§ **HOW TO COMPLETE THIS TASK**
Exact copy, no pictures: reproduce the lines from the one that holds "The image size is (600, 360)." through the end of the entries.

§ **MATERIAL TO PROCESS**
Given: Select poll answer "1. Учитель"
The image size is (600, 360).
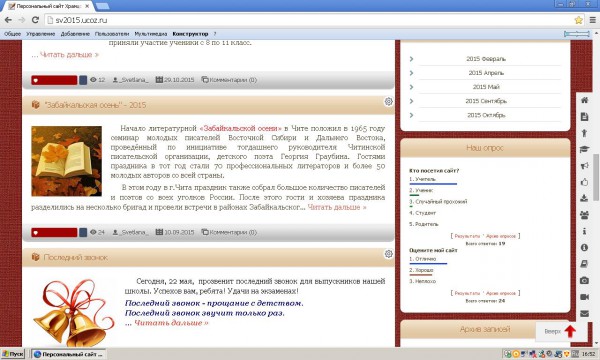Looking at the screenshot, I should coord(422,179).
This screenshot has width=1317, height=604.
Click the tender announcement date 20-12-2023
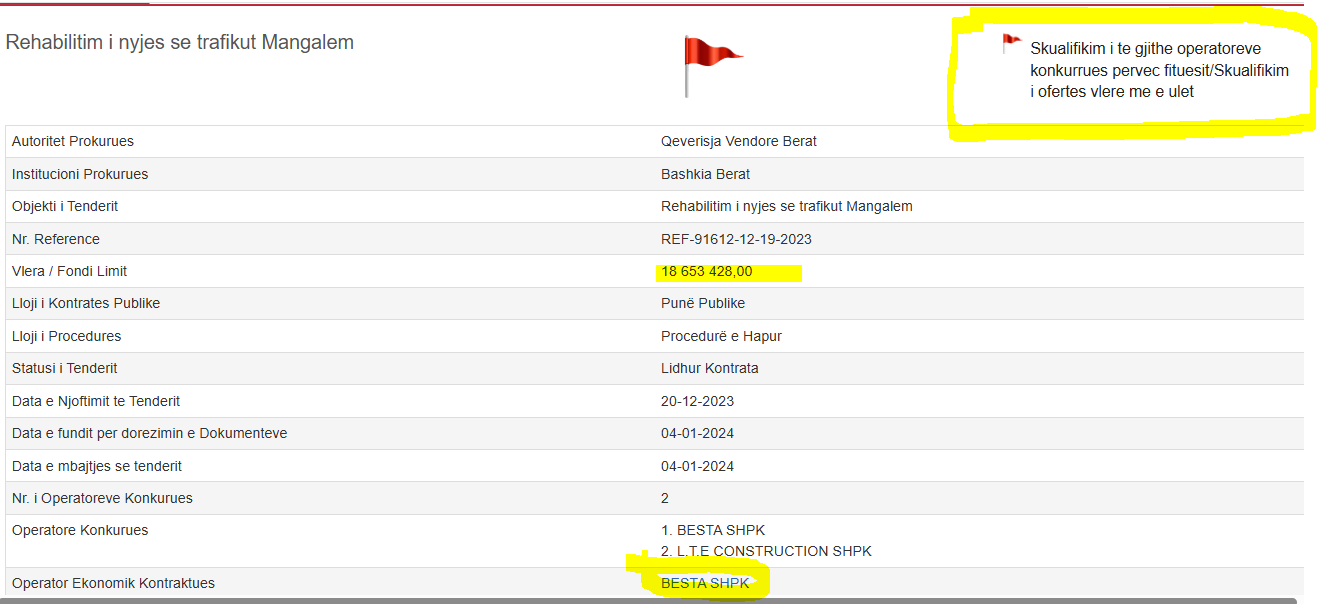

§ **RESPONSE TO THE TASK**
The image size is (600, 360).
Looking at the screenshot, I should coord(422,179).
This screenshot has width=1317, height=604.
Click the tender announcement date 20-12-2023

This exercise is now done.